Muszę się nauczyć. Muszę częściej je mówić. Też być plastrem na czyjąś
zimę.
To jak patrzenie razem w
niebo pełne gwiazd, gdzie każda jest naszym życzeniem. O matko, wiem,
że przy Tobie każde ma szansę się spełnić. To niczym niezachwiana
pewność, która ogrzewa mnie od środka. Dobrze wiesz, że nie umiem się
modlić. Nikt mnie nie nauczył. Ale za Ciebie próbuję, co noc.
Rożne sytuacje mogą nas złamać. Podobno kości się zrastają. Czy nasz kręgosłup moralny też to potrafi?
No i słowa. Słowa tną, jak prawdziwe noże. Podobno rany się zabliźniają. Czy nasza psychika też to potrafi?
Przy Tobie potrafię
uwierzyć, że blizny znikną z czasem, że to nie jest ostateczność.

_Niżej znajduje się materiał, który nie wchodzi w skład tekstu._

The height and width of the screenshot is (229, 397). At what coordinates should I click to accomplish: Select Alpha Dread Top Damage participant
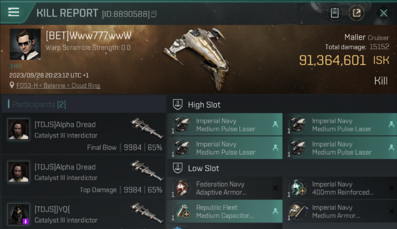83,176
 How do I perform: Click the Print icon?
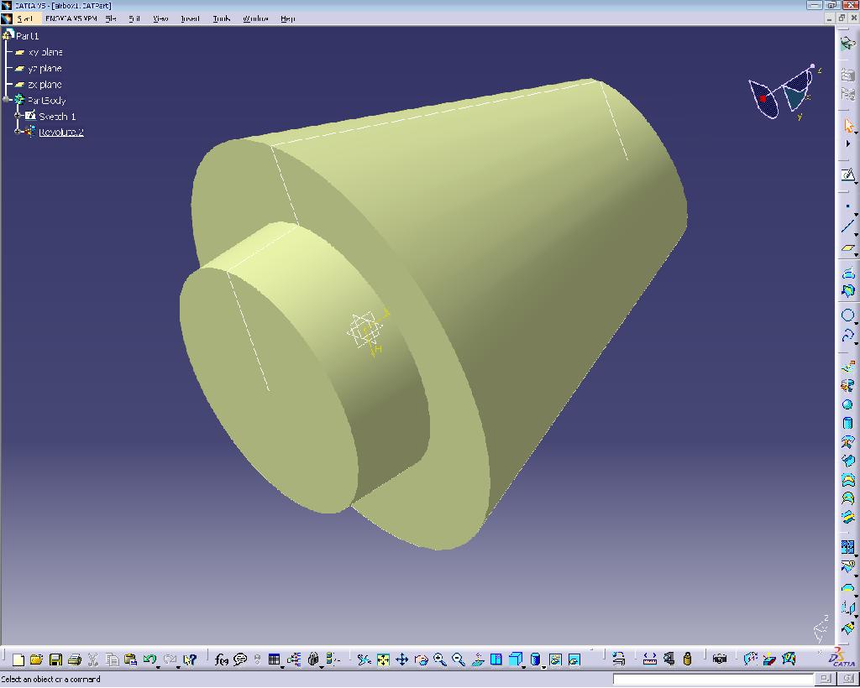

Dotykasz świeżych ran w mojej pamięci, przecież obie wiemy, że nie są
łatwe do naprawienia. Ale Ty siedzisz obok, a Twój głos jest jak swoiste
szwy, antybiotyk i bandaż. A przecież to tak długa rekonwalescencja,
jak to jest, że się w ogóle nie boisz?
I wszystko co słyszę to
Twoja cicha kołysanka, którą usypiasz cały ból. Tak bezgłośna dla kogoś
przypadkowego, tak pełna znaczeń dla mnie. Śpiew jest w ukryty w kubku
kawy, w miękkim kocu, ciepłym objęciu. Słowa kryją się za stukaniem
palców, poprawianiem okularów i Twoim śmiechem. I również ją nucę, co
noc, co dzień, co chwilę. Chowam ją w uścisku dłoni, szerokim uśmiechu,
delikatnych pocałunkach w czoło.
To taka nasza prywatna melodia, zarezerwowana wyłącznie dla nas.